=== Section Start ===

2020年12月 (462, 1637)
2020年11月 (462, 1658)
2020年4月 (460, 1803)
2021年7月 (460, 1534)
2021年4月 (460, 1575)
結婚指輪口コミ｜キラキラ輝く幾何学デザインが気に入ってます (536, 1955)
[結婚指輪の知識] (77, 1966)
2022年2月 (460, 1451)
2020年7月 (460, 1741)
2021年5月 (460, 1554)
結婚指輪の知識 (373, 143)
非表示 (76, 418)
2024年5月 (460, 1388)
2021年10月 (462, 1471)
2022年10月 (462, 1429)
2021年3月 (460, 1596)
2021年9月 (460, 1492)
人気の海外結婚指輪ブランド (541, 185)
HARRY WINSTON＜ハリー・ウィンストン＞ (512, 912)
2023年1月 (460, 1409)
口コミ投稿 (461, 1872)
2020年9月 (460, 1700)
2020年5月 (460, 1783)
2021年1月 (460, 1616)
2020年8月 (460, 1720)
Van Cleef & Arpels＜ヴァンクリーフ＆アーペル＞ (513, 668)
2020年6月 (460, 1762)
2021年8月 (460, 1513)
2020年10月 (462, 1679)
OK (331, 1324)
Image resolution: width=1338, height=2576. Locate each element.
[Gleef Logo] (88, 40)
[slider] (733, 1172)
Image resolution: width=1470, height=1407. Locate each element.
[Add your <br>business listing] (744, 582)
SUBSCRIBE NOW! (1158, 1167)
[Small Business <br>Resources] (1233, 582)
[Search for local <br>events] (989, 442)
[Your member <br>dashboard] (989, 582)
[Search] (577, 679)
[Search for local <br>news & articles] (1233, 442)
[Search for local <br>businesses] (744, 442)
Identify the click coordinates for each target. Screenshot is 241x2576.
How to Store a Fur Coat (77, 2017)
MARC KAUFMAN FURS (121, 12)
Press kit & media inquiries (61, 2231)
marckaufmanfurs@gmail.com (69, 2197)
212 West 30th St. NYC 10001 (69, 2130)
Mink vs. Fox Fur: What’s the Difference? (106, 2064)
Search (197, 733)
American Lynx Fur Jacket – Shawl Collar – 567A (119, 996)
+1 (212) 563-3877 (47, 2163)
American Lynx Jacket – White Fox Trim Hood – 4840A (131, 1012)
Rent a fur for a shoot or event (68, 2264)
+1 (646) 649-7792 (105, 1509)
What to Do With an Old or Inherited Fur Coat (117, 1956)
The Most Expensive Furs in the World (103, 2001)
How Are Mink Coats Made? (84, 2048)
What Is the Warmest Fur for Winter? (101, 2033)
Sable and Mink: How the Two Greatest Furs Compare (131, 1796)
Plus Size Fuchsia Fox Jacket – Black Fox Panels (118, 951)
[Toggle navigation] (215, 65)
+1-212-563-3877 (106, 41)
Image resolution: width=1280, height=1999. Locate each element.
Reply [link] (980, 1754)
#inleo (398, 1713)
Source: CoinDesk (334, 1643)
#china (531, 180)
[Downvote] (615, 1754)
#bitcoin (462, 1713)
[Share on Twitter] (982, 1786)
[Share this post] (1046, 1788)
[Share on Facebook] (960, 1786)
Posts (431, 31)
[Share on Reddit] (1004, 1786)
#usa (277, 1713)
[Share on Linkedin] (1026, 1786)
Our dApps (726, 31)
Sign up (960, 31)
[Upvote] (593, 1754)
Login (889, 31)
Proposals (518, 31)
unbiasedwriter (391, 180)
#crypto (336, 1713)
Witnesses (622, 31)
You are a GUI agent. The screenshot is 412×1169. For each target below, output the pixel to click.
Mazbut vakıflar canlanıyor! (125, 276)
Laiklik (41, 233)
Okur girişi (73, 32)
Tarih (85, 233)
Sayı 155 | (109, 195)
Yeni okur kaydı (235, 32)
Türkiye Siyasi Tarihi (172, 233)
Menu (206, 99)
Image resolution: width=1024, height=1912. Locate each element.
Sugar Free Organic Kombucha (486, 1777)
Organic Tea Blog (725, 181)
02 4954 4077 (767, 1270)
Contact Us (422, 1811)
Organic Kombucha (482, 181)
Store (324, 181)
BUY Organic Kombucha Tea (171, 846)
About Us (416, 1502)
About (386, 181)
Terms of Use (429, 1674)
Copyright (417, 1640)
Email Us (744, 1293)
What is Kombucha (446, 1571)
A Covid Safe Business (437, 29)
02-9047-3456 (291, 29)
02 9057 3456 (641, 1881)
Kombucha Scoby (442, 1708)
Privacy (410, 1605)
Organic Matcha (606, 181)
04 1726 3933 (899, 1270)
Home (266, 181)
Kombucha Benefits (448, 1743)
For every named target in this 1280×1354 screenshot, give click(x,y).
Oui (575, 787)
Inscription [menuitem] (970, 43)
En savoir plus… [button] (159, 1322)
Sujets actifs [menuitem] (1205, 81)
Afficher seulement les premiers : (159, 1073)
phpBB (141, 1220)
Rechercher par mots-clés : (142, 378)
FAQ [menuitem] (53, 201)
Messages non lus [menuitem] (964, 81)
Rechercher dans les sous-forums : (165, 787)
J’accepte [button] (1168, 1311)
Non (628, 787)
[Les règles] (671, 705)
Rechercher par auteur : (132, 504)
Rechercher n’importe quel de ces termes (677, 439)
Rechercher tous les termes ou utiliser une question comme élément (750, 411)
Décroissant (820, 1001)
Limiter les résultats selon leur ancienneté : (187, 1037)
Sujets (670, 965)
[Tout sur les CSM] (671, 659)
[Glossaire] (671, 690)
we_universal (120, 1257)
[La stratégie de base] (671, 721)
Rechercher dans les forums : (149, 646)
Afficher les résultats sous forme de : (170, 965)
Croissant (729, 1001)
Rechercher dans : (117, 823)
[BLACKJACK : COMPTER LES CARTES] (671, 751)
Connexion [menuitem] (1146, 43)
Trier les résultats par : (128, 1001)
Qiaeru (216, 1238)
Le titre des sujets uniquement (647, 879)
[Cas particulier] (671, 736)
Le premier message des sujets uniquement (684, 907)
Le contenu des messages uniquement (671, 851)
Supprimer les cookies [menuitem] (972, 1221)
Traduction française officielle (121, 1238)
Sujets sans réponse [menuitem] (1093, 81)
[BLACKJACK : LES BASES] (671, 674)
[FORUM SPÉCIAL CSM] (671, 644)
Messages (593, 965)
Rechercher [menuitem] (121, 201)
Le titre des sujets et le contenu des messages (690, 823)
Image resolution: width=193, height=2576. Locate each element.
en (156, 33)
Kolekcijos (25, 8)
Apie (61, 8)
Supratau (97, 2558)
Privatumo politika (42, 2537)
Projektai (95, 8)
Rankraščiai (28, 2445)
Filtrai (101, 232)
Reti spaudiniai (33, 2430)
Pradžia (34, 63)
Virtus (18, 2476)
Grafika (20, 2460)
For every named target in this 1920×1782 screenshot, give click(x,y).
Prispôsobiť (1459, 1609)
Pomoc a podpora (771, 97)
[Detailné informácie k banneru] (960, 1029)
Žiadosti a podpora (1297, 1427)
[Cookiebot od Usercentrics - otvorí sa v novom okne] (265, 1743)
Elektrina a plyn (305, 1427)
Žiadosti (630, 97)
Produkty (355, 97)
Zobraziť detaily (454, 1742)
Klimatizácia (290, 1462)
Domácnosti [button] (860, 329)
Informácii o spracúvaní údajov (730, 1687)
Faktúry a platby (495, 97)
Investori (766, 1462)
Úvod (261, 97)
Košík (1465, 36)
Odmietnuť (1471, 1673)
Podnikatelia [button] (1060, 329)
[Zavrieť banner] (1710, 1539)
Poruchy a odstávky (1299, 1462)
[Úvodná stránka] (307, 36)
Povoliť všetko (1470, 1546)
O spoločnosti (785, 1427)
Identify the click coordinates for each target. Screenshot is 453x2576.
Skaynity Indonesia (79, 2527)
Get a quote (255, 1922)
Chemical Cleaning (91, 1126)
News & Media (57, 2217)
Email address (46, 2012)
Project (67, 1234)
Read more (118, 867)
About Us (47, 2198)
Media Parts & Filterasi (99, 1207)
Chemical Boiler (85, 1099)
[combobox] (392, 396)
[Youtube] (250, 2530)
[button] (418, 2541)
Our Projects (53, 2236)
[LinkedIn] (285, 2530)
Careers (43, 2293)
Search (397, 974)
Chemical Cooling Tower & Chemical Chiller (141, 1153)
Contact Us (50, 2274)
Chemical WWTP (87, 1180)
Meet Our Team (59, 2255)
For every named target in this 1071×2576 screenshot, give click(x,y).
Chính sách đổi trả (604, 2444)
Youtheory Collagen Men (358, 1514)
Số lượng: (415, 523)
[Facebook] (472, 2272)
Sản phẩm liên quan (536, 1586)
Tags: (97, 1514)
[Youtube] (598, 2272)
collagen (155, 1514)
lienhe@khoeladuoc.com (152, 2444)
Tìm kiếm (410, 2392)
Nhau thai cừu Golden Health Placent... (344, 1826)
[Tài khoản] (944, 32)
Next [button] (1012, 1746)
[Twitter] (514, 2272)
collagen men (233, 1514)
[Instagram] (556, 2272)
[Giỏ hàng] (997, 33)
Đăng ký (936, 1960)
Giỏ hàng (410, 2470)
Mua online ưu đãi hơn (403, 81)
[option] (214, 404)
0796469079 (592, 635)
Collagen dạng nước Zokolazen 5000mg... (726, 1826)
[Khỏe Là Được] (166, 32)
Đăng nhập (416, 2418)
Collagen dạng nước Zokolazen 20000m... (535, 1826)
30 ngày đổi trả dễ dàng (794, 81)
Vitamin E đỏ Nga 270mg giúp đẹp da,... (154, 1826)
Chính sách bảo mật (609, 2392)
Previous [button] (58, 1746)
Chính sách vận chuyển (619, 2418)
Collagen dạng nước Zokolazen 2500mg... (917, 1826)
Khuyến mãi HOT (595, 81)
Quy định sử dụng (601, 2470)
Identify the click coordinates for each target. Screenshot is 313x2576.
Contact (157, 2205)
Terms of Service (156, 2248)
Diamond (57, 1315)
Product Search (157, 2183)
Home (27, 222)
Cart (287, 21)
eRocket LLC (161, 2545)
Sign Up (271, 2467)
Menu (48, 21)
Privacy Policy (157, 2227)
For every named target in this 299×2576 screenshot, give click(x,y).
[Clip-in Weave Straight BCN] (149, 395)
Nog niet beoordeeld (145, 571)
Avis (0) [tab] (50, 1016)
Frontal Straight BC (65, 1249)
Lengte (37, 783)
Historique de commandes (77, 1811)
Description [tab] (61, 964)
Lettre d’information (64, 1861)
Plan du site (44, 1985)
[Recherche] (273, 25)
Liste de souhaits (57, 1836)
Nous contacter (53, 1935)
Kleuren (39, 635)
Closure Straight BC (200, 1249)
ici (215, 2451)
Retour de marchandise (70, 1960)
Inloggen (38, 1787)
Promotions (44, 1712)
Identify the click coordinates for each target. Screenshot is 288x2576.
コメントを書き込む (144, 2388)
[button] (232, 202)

=== Section End ===

▶ [How to complete this task]:
Copy out precisely the lines from the line with "[Facebook] (472, 2272)" to the line with "[option] (214, 404)" in the material above, including those two lines and omitting all the rest.

▶ [Answer area]:
[Facebook] (472, 2272)
Sản phẩm liên quan (536, 1586)
Tags: (97, 1514)
[Youtube] (598, 2272)
collagen (155, 1514)
lienhe@khoeladuoc.com (152, 2444)
Tìm kiếm (410, 2392)
Nhau thai cừu Golden Health Placent... (344, 1826)
[Tài khoản] (944, 32)
Next [button] (1012, 1746)
[Twitter] (514, 2272)
collagen men (233, 1514)
[Instagram] (556, 2272)
[Giỏ hàng] (997, 33)
Đăng ký (936, 1960)
Giỏ hàng (410, 2470)
Mua online ưu đãi hơn (403, 81)
[option] (214, 404)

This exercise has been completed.